Raw records
§
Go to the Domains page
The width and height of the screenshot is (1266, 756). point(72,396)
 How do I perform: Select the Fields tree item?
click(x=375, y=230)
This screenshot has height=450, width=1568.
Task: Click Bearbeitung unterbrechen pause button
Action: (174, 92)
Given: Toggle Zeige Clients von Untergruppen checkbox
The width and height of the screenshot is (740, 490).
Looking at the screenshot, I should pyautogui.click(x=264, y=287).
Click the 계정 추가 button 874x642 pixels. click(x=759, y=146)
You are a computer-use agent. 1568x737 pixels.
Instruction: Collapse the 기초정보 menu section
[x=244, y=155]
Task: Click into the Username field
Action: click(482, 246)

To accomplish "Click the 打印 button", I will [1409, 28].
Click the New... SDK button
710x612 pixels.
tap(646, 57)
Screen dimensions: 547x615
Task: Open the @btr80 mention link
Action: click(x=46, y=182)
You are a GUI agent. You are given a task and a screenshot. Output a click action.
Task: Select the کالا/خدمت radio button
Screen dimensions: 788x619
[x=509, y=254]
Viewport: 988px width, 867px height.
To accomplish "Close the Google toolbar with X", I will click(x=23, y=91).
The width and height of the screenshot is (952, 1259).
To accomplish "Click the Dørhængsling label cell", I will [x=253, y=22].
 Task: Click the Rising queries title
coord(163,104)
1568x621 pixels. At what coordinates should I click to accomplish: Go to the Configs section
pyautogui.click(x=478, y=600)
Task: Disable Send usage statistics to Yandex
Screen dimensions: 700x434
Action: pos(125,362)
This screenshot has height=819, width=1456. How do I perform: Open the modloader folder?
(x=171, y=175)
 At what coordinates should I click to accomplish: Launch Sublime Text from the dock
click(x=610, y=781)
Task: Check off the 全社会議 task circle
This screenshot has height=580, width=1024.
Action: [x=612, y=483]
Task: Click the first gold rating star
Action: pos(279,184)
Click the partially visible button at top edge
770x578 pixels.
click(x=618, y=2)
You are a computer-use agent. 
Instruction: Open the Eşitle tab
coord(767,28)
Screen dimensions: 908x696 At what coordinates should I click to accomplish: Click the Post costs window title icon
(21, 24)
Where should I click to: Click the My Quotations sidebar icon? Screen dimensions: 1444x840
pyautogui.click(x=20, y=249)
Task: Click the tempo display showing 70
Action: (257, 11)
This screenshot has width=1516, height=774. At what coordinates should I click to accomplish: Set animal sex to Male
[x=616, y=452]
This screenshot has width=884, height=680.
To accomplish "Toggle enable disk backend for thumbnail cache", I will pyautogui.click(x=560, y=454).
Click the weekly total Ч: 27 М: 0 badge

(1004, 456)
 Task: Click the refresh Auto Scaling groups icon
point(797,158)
§
_EXERCISE BRIEF:_
Count the lines in the entries above that contain the string "Instruction", matching case exactly. Reply with the number alone.

_ANSWER FOR THE TASK:_
2